Artillery Sheds by Donald Judd

This essay first appeared in Donald Judd, Architektur, Westfalischen Kunstverein Munster, 1989; Text courtesy of Judd Foundation 2007, licensed by VAGA, NY, NY.

The Chinati Foundation is primarily Fort D. A. Russell, but also includes the building for John Chamberlain's work in the center of Marfa and two square miles of land on the Rio Grande for a very large work of mine made of adobe. Most of Fort Russell was a ruin. Other than the two artillery sheds and later the Arena, I was against buying it. It had been an army base, which is not so good. Most buildings were without roofs, there was trash everywhere and the land was damaged. Some of the barracks had been turned into kitsch apartments with compatible landscaping. Military landscape overlain with a landscape of consumer kitsch is hard to defeat. At any rate the artillery sheds were concrete and solid, although they leaked.

The buildings, purchased in '79, and the works of art that they contain were planned together as much as possible. The size and nature of the buildings were given. This determined the size and the scale of the works. This then determined that there be continuous windows and the size of their divisions. The windows replaced the derelict garage doors closing the long sides. A sub-division of nine parts, for example, would be too complicated in itself and as bars in front of the works of art, smaller to larger inside, rather than larger outside as part of the facade to smaller inside as part of the sub-division of the interior. The windows are quartered and are made of clear anodized extruded aluminum channel and re-enforced glass. One window of each building slides open, which isn't enough, but the sliding windows were much more expensive. The long parallel planes of the glass facade enclose a long flat space containing the long rows of pieces. The given axis of a building is through its length, but the main axis is through the wide glass facade, through the wide shallow space inside and through the other glass facade. Instead of being long buildings, they become wide and shallow buildings, facing at right angles to their length.
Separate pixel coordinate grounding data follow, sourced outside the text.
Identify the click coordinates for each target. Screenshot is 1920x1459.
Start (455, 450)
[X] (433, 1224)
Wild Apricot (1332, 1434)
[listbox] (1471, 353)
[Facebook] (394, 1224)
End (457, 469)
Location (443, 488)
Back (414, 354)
As I mentioned, the flat roofs leaked. In '84 the one hundred mill aluminum pieces in the two buildings were nearly complete and needed greater protection. Since patching the flat roof had been futile, and since insulation was needed, and for architecture, I planned a second roof. In Valentine nearby, thirty miles, there was a large metal storage building, one curve from the ground to the ground, with very deep and broad corrugations, obviously structure itself. Similar vaults were built as the roofs of the two artillery sheds. The height of the curve of the vault is the same as the height of the building. Each building became twice as high, with one long rectangular space below, and one long circular space above. The ends of the vaults were meant to be glass, but were temporarily covered with corrugated iron. With the ends open, the enclosed lengthwise volume is tremendous. This dark and voluminous lengthwise axis is above and congruent with the flat, broad, glass, crosswise axis. The buildings need some furniture and some use for the small enclosed space that is within each one.